Clinically, fracture healing is complete when bone strength at the fracture site has been restored to normal and the marrow space is re-formed. This may occur as soon as 6 weeks after fracture. Radiographic evidence of healing may also be seen as early as 6 weeks after fracture. Biologically, a fracture is considered healed when all regenerative processes at the fracture site have ceased. A bone scan may show increased metabolic activity at the fracture site for months or years while remodeling continues.
Primary union of bone does not occur normally in nature, but it can be induced artificially with internal fixation and rigid immobilization along with anatomic alignment (see Plate 7-25). Primary cortical union is not true bone regeneration but rather recruitment of normal remodeling processes to bridge the fracture gap. Compared with inductive callus healing, the process of primary union is extremely slow.

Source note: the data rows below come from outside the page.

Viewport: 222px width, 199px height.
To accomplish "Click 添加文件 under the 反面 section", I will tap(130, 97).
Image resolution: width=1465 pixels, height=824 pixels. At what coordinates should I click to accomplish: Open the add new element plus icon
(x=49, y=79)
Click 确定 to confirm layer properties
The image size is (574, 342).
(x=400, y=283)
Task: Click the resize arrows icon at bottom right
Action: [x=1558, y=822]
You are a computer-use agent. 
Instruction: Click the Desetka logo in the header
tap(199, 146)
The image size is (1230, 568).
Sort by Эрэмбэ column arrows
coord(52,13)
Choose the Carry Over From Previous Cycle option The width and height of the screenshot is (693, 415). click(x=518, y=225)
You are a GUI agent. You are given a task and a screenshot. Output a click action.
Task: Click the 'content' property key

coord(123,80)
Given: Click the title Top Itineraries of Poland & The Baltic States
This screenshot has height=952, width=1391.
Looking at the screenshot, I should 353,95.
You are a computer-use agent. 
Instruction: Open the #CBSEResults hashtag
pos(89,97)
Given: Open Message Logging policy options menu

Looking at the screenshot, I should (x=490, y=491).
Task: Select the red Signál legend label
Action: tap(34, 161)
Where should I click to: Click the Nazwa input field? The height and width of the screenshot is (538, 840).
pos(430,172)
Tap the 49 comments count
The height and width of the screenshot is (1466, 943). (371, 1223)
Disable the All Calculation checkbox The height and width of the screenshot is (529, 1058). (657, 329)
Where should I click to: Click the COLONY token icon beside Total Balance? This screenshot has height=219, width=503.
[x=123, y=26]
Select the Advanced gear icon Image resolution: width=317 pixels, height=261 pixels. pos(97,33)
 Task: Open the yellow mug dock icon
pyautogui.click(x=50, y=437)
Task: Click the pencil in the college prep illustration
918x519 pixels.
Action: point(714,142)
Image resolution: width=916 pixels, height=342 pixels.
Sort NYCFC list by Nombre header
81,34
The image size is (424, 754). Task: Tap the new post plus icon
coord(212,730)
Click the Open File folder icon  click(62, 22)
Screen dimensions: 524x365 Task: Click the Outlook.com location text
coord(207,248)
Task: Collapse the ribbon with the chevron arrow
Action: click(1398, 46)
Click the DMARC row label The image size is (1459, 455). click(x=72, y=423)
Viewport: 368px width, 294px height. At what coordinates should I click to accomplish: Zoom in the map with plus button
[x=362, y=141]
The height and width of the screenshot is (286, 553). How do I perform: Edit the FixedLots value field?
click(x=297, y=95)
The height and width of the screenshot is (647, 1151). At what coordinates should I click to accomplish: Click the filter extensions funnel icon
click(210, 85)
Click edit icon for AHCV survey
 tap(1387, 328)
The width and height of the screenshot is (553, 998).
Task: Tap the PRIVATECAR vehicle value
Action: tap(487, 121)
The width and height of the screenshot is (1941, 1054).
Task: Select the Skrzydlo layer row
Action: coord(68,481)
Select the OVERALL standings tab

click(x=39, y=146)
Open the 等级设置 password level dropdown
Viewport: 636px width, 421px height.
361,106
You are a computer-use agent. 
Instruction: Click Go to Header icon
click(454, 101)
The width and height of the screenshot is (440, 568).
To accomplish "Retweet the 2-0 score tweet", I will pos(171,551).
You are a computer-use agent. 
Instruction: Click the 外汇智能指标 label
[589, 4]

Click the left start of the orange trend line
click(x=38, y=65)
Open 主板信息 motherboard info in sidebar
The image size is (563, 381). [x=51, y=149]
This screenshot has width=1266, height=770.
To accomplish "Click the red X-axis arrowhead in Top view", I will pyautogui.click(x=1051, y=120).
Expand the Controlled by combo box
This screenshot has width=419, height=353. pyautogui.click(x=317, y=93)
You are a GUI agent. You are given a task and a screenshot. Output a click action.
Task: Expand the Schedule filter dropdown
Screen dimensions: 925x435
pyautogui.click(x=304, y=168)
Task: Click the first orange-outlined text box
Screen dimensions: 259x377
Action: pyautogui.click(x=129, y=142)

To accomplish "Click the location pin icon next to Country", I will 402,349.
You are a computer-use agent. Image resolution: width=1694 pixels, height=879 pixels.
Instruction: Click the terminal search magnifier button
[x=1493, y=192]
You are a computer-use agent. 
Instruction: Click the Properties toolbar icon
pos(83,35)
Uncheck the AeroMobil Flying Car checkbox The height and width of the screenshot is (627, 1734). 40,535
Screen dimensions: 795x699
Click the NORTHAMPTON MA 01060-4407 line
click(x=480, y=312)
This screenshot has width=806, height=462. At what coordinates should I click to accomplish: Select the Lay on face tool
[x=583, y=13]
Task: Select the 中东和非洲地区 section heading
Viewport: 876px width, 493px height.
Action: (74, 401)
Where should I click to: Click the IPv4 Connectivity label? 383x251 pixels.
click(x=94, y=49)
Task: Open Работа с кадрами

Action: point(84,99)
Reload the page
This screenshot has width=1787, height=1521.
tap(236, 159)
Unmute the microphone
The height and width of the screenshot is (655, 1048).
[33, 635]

Complete immobilization inhibits the formation of inductive callus but promotes primary cortical union. When a rigid compression plate is affixed to a fracture, the necrotic cortical bone at the fracture site is not resorbed as in the normal process of inductive callus healing. Rather, the dead bone is recanalized by new haversian systems with mature osteons, as occurs in normal bone remodeling. New bone also arises from endosteum to bridge the fracture gap. Revascularization occurs from adjacent medullary vessels.
Unlike inductive callus formation, which includes both external bridging callus and late medullary callus, primary union of cortical bone cannot effectively bridge gaps at a fracture site. For primary union to occur, the fracture gap must be obliterated by perfect apposition and compression of the fractured bone ends. In addition, movement at the fracture site must be minimal. The bone’s ability to heal by primary union depends on rigid immobilization, which enables the fragile medullary vessels to recanalize the necrotic bone and cross the fracture site. When the bone is healed, tolerance to total rigidity is excellent. The major disadvantages of primary union are its slowness compared with inductive callus formation and the need for artificial stability with rigid internal fixation to be maintained for a long period of time.